It sounds like a trivial concern with as deep a rotation as the Tigers have, but there's a reason for it. As a Midwestern team that plays his first nine games outdoors in Minnesota and Detroit, the Tigers have to be ready for weather delays.
"If the big boys are throwing good as we get into the season, you don't worry about it quite as much," Leyland said. "But early on, when you have cold weather, you could have rain delays, you could have different things of that nature. We open up in Minnesota. We could have a snow delay, and, obviously, you don't want to risk anything particularly early on.
"I feel comfortable, but it's been a topic of conversation for sure."
The Tigers have plenty of relievers who can pitch more than one inning, Leyland said, but they have to factor in how many days that reliever will have to miss afterward before he can pitch again. Valuable long relievers, Leyland said, can pitch two or three innings and only need a day off. Others need multiple days.
Leyland noted the value of having a long reliever who can fill a situational role, something Zach Miner did in 2009 and Jason Grilli performed admirably in 2006.

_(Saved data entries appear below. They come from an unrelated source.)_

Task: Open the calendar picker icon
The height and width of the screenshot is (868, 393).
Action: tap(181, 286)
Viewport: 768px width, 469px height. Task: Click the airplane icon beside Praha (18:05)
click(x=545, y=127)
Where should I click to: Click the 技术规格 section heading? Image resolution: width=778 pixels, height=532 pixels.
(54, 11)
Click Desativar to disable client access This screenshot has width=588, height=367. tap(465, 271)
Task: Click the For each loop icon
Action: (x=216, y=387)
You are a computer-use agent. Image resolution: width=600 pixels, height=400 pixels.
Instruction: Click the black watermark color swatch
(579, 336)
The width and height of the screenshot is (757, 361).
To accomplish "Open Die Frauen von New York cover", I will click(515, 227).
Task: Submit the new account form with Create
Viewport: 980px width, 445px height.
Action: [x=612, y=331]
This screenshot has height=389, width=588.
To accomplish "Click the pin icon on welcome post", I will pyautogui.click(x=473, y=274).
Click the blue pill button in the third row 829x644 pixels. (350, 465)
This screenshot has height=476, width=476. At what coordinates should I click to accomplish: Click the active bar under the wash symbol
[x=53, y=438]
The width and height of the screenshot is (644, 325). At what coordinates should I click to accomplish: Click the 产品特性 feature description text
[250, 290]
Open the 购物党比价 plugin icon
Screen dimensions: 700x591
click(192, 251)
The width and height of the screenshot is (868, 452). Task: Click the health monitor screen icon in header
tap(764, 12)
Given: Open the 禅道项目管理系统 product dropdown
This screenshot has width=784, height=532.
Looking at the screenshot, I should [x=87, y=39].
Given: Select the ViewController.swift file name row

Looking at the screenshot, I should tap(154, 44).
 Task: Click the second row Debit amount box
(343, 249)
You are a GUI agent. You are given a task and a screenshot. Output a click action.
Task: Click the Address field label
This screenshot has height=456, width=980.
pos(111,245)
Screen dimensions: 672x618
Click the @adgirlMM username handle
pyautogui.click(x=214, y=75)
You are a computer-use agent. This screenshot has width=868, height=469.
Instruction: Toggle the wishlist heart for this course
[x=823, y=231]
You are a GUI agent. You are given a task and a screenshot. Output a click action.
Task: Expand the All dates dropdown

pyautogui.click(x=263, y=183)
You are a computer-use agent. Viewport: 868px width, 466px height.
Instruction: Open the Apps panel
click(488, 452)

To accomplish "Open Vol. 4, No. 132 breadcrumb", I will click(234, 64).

"I've said that several times: I thought you really saw the value of that type of guy in 2006 [with Grilli]," Leyland said. "You heard about [Joel] Zumaya and [Fernando] Rodney and [Todd] Jones, but Jason Grilli was a big key in that, because he took some innings when we needed it, he got some big outs when we needed it. He was that type of guy, real valuable. Those guys are worth their weight in gold."
If Drew Smyly loses out to Rick Porcello for the open rotation spot, team president/general manager Dave Dombrowski has already said he'll be considered for a bullpen spot. His success against lefties this spring and last summer would seemingly set him up to fill two roles with one spot. That said, Leyland also added he'd prefer to call up a pitcher from the Minor Leagues for a spot start rather than slot in a long reliever.
Darin Downs, meanwhile, has been working on a changeup to better his effectiveness against righties, with mixed results this spring. Leyland, however, made an observation without mentioning names that the bigger priority for him with a left-handed reliever is to get left-handed hitters out.